Criticism




Legal scholars, economists, activists, policymakers, industries, and trade organizations have held differing views on patents and engaged in contentious debates on the subject. Critical perspectives emerged in the nineteenth century that were especially based on the principles of free trade.:262–263 Contemporary criticisms have echoed those arguments, claiming that patents block innovation and waste resources (e.g. with patent-related overheads) that could otherwise be used productively to improve technology. These and other research findings that patents decreased innovation because of the following mechanisms:

  • Low quality, already known or obvious patents hamper innovation and commercialization.
  • Blocking the use of fundamental knowledge with patents creates a "tragedy of the anticommons, where future innovations can not take place outside of a single firm in an entire field".
  • Patents weaken the public domain and innovation that comes from it.
  • Patent thickets, or "an overlapping set of patent rights", in particular slow innovation.
  • Broad patents prevent companies from commercializing products and hurt innovation. In the worst case, such broad patents are held by non-practicing entities (patent trolls), which do not contribute to innovation. Enforcement by patent trolls of poor quality patents has led to criticism of the patent office as well as the system itself. For example, in 2011, United States business entities incurred $29 billion in direct costs because of patent trolls. Lawsuits brought by "patent assertion companies" made up 61% of all patent cases in 2012, according to the Santa Clara University School of Law.
  • Patents apply a "one size fits all" model to industries with differing needs, that is especially unproductive for the software industry.
  • Rent-seeking by owners of pharmaceutical patents have also been a particular focus of criticism, as the high prices they enable puts life-saving drugs out of reach of many people.
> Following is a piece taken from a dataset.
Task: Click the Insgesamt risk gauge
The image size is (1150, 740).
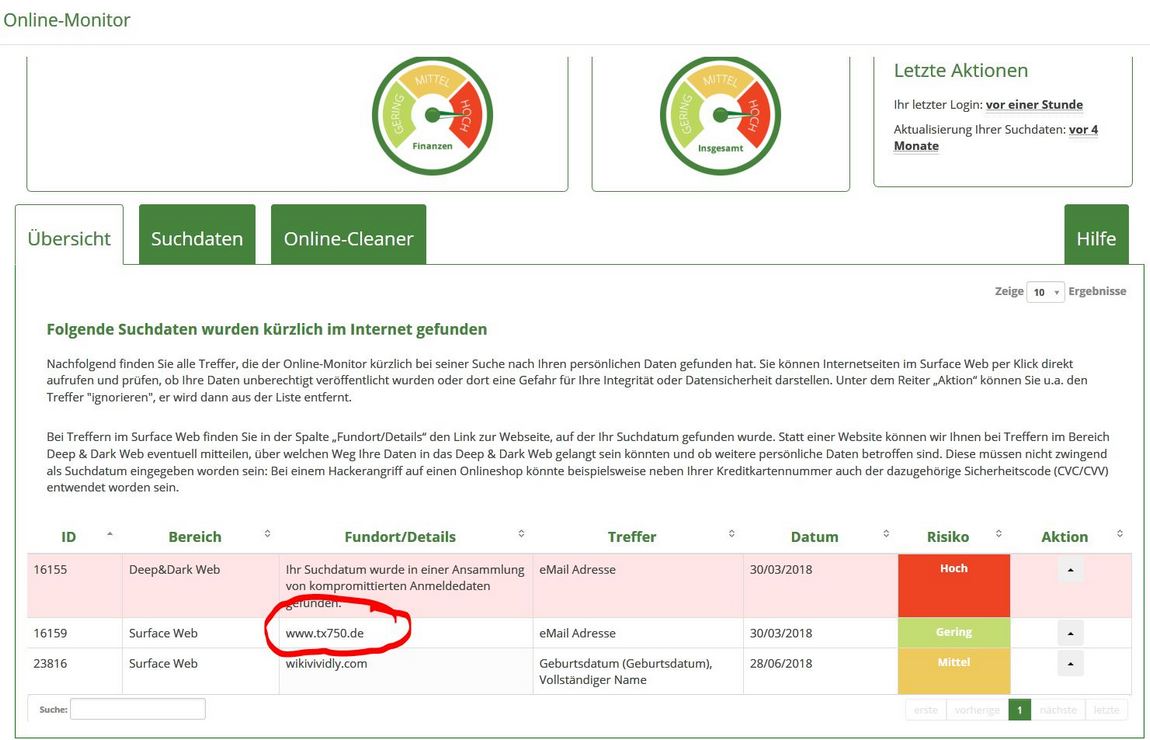Action: [x=719, y=114]
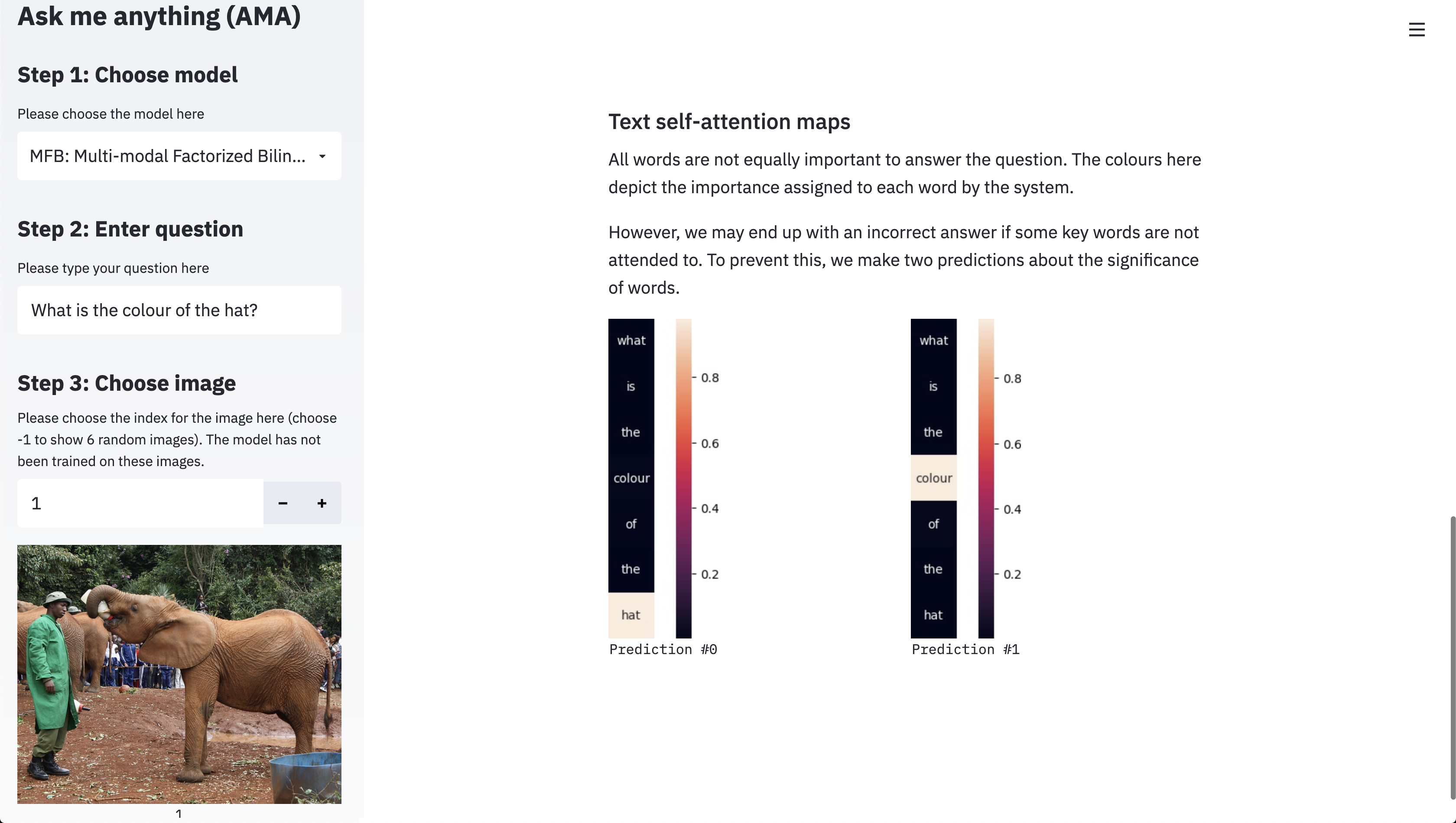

Boldrin and Levine conclude "Our preferred policy solution is to abolish patents entirely and to find other legislative instruments, less open to lobbying and rent seeking, to foster innovation when there is clear evidence that laissez-faire undersupplies it." Abolishing patents may be politically challenging in somewhich? countriescitation needed, however, as the primary economic theories supporting patent law hold that inventors and innovators need patents to recoup the costs associated with research, inventing, and commercializing; this reasoning is weakened if the new technologies decrease these costs. A 2016 paper argued for substantial weakening of patents because current technologies (e.g. 3D printing, cloud computing, synthetic biology, etc.) have reduced the cost of innovation.

Debates over the usefulness of patents for their primary objective are part of a larger discourse on intellectual property protection, which also reflects differing perspectives on copyright.

Anti-patent initiativesedit

  • The Patent Busting Project is an Electronic Frontier Foundation (EFF) initiative challenging patents that the organization claims are illegitimate and suppress innovation or limit online expression. The initiative launched in 2004 and involves two phases: documenting the damage caused by these patents, and submitting challenges to the United States Patent and Trademark Office (USPTO).
  • Patent critic, Joseph Stiglitz has proposed Prizes as an alternative to patents in order to further advance solutions to global problems such as AIDS.
  • In 2012, Stack Exchange launched Ask Patents, a forum for crowdsourcing prior art to invalidate patents.
  • Several authors have argued for developing defensive prior art to prevent patenting based on obviousness using lists or algorithms. For example, a Professor of Law at the University of North Carolina School of Law, has demonstrated a method to protect DNA research., which could apply to other technology. Chin wrote an algorithm to generate 11 million "obvious" nucleotide sequences to count as prior art and his algorithmic approach has already proven effective at anticipating prior art against oligonucleotide composition claims filed since his publication of the list and has been cited by the U.S. patent office a number of times. More recently, Joshua Pearce developed an open-source algorithm for identifying prior art for 3D printing materials to make such materials obvious by patent standards. As the 3-D printing community is already grappling with legal issues, this development was hotly debated in the technical press. Chin made the same algorithm-based obvious argument in DNA probes.
  • Google and other technology companies founded the LOT Network in 2014 to combat patent assertion entities by cross-licensing patents, thereby preventing legal action by such entities.